In Kolmogorov–Arnold networks (KANs), the number of basis functions for univariate splines must be manually specified, limiting representational capacity and flexibility. Method: We propose InfinityKAN—the first KAN variant to integrate variational inference into the architecture, enabling end-to-end, differentiable learning of the optimal number of basis functions by treating it as a trainable stochastic hyperparameter. Grounded in the Kolmogorov–Arnold representation theorem, InfinityKAN establishes a theoretically sound framework for infinite-basis function approximation. Contribution/Results: Experiments demonstrate that InfinityKAN significantly outperforms standard KANs and MLPs on function approximation tasks, achieving faster convergence, higher accuracy, and superior expressivity, adaptability, and generalization—without manual basis selection or architectural reconfiguration.
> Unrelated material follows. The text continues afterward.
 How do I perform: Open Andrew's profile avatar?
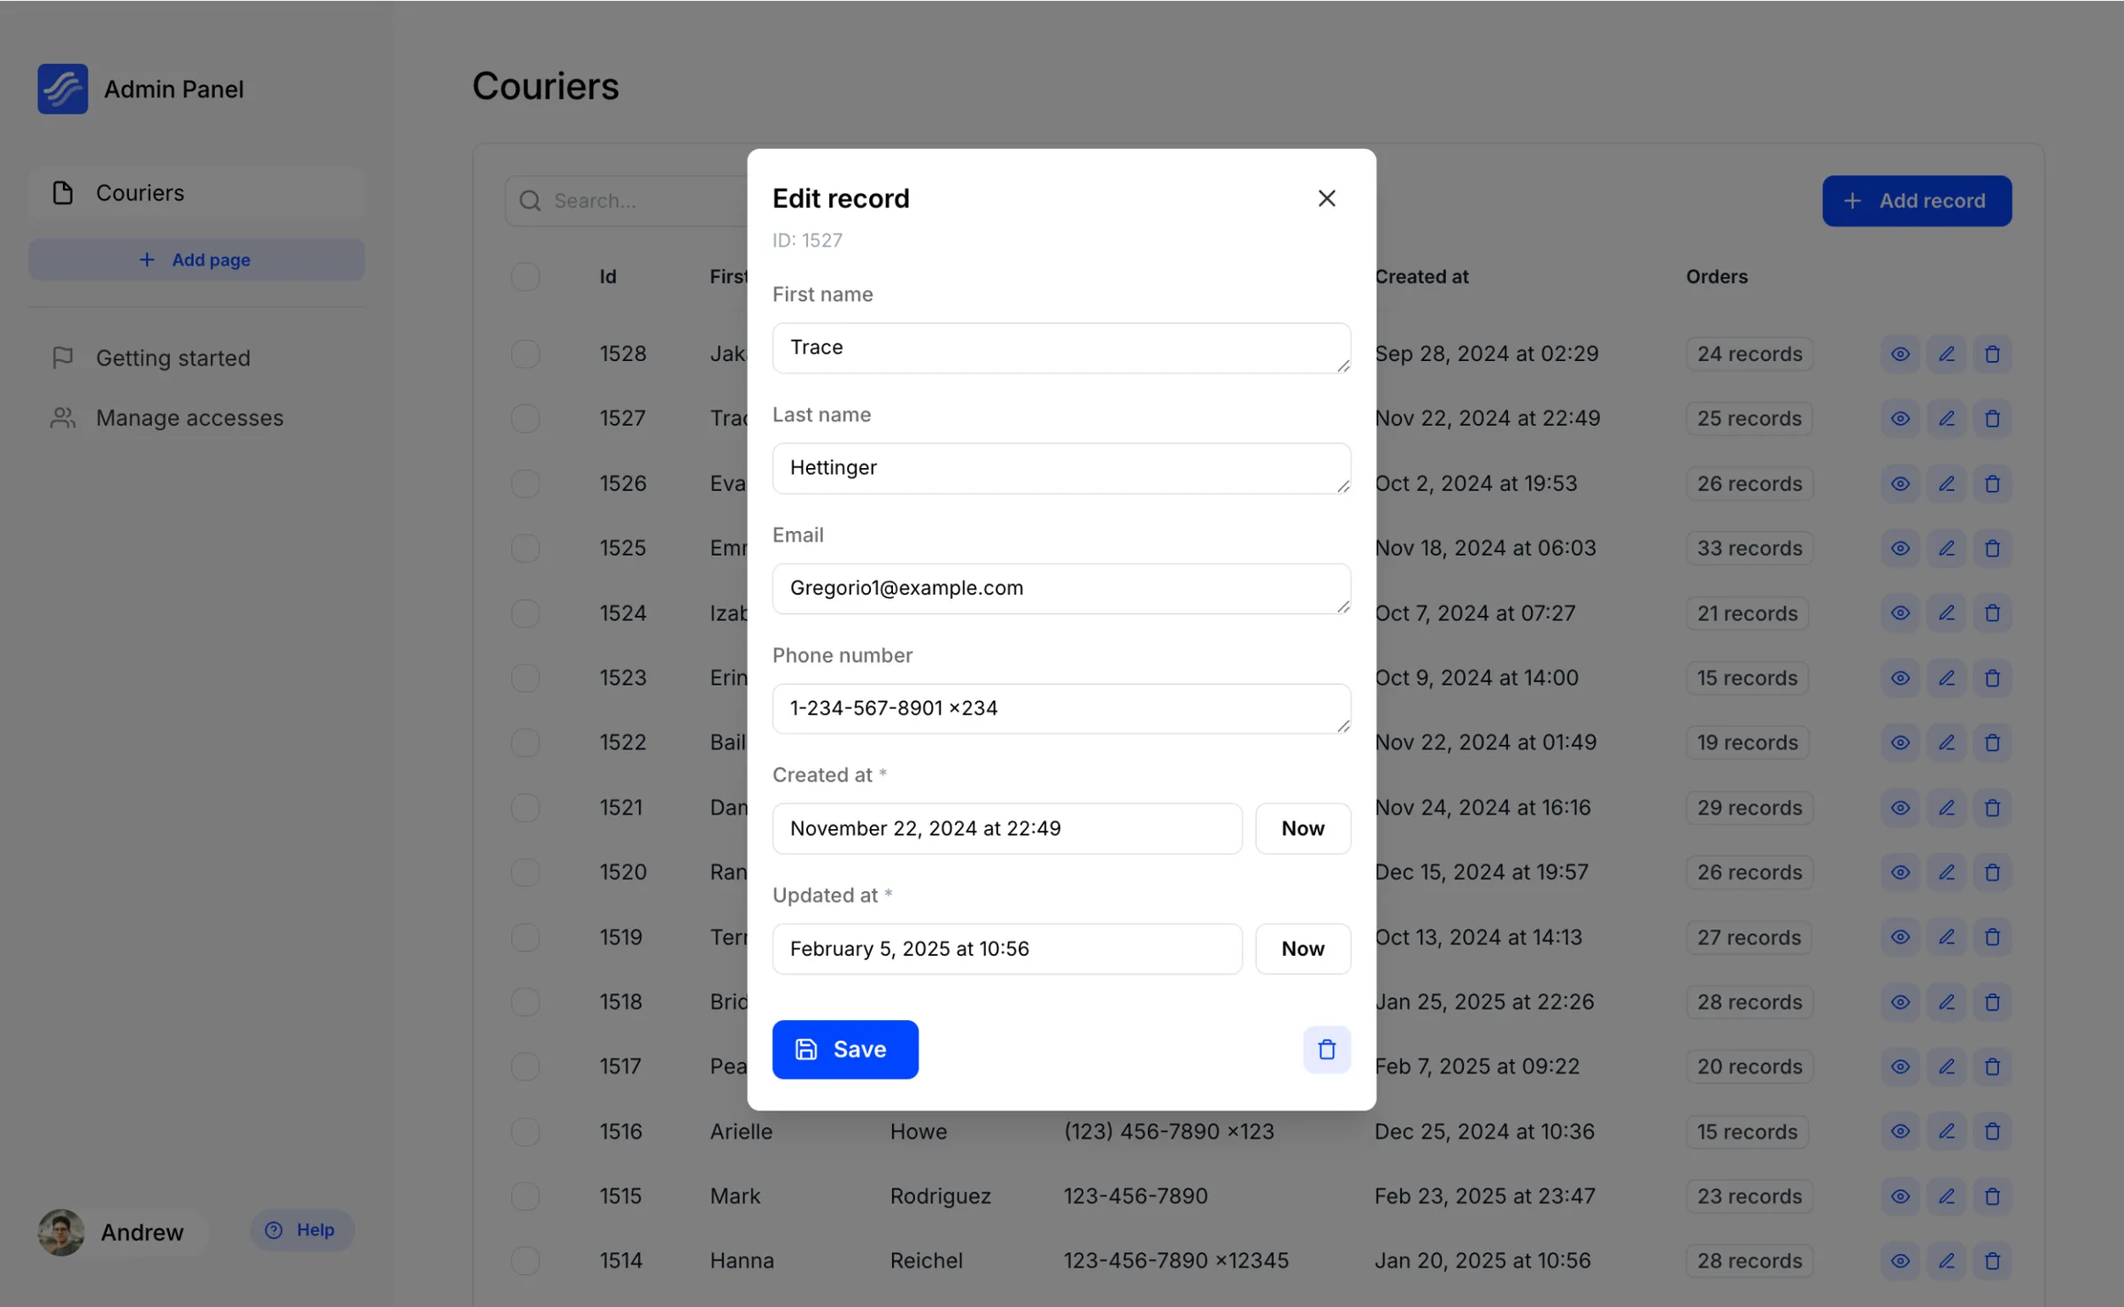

Kolmogorov Arnold Networks (KANs) are an emerging architecture for building machine learning models. KANs are based on the theoretical foundation of the Kolmogorov-Arnold Theorem and its expansions, which provide an exact representation of a multi-variate continuous bounded function as the composition of a limited number of univariate continuous functions. While such theoretical results are powerful, their use as a representation learning alternative to a multi-layer perceptron (MLP) hinges on the ad-hoc choice of the number of bases modeling each of the univariate functions. In this work, we show how to address this problem by adaptively learning a potentially infinite number of bases for each univariate function during training. We therefore model the problem as a variational inference optimization problem. Our proposal, called InfinityKAN, which uses backpropagation, extends the potential applicability of KANs by treating an important hyperparameter as part of the learning process.